I’d pick what’s her face from Minnesota… Klobuchar. Everyone likes her!
Menzo
6509
O’Rourke/Gore 2020. It’s time.
You guys clearly are forgetting the dream ticket of Chelsea Clinton/Beto O’Rourke.
I think you mean “nobody dislikes her.”
TBF, it’s a fine distinction up here.
Nesrie
6512
Hillary. Warren. Pelosi, all have challenges in their “ability to connect”. I wonder what else they have in common.
Meanwhile, you just look at all the other Congressmen and they’re just oozing with likability, is that right?
Jesus Christ, Nes. Saying “she doesn’t have the charisma of Clinton (B) or Obama (B)” is not coded misogyny. They are legendarily charismatic.
No doubt, there’s no shortage of coded misogyny that gets thrown her way. But that’s not what @magnet has been doing, and it’s unfair to tar him with that brush.
For me, I find Warren pretty charismatic and fiery when she gets rolling. But I’m pretty well in her policy wheelhouse (i.e. I feel like we should treat people like people and use the incredible largesse our industrialized society produces to improve the lives of all, like a god damned pinko commie). Others may vary.
magnet
6514
They all have more in common with John Kerry than with Alexandria Ocasio-Cortez. HRC more so than the other two.
Just two, the aforementioned Alexandria Ocasio-Cortez and the ever charming Ted Lieu. Too bad they are both currently ineligible for the Presidency.
Nesrie
6515
It is misogyny.
It’s the way they cover these women. I mean they actually criticized Hillary for not smiling enough, and then they went after her for not smiling correctly, and then there was the pantsuit… Trump hasn’t worn a suit that fits properly since they could’t stop putting mics in front of his face. McConnell… uh, McConnell, you think the newspapers are going to chase him around talking about likability.
This shit dogs the older women in the ways it does not dog the older men. It’s simply right there. I am not going to back down simply because it’s uncomfortable to point out. The likability of women over a certain age seems to be front in center in ways it simply is not for everyone else.
Timex
6516
Most of the toads in Congress ALSO ain’t gonna win a presidential election.

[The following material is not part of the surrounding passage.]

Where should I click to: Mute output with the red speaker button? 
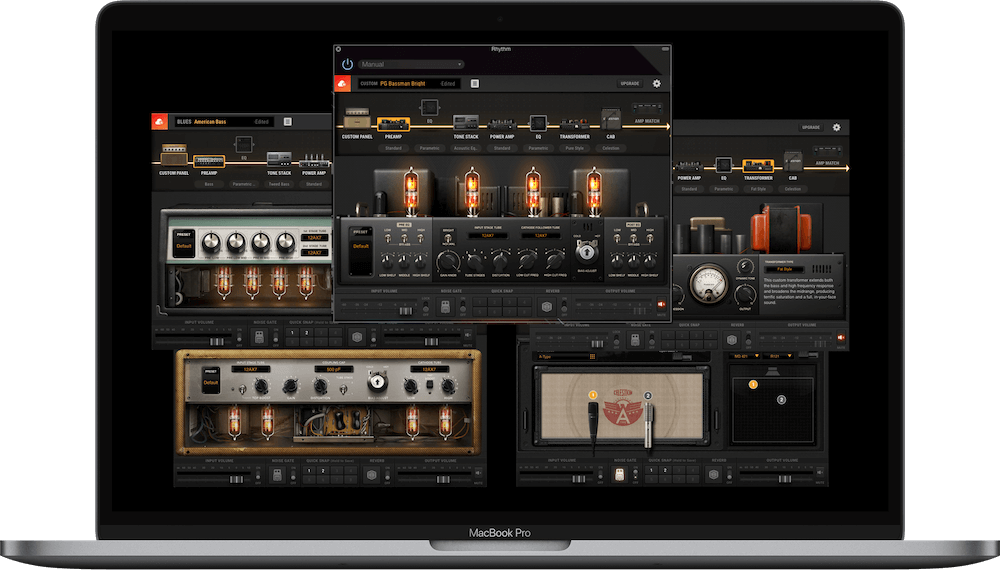pos(661,306)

You’re right, it is literally impossible to comment on the charisma of female politicians without being a misogynist.
We all agree that there is often coded misogyny in the way they are covered in the media. Fuck’s sake.
That’s different than saying in a post on Qt3 that “Elizabeth Warren doesn’t have the charisma of the generationally gifted Bill Clinton or Barack Obama.”
magnet
6519
Yes, the media is unfair. But they also criticized Obama over a tan suit and Kerry over his military service. Some people can overcome media criticism, others can’t.
Nesrie
6520
Not what I said. They are not going after Cortez in the same way they are attacking Pelosi, Warren and Hillary. But if you can find an older woman in politics that doesn’t have pages and pages of trying to redress her, change her smile or dear god even her tone, you let me know. Meanwhile we’ll watch Trump’s suit flap all over the place because he’s a “common” man and the only people required to dress in certain way are women. Fortunately for Cortez, when they go after her shoes, she is quick enough to reply with a witty comment that people enjoy.
Any woman who puts herself forwards for the Presidency is going to have a problem with misogyny (open on the right, closeted on the left). She’ll be criticized for her lack of likability and charisma, and called “too shrill” and whatever else.
Hopefully the more women run, women themselves will stop falling for that shit and a woman will have a fighting chance.
Timex
6522
Trump is pretty widely called out for how awful he looks, dresses, behaves, etc.
Especially when he’s next to someone like Trudeau.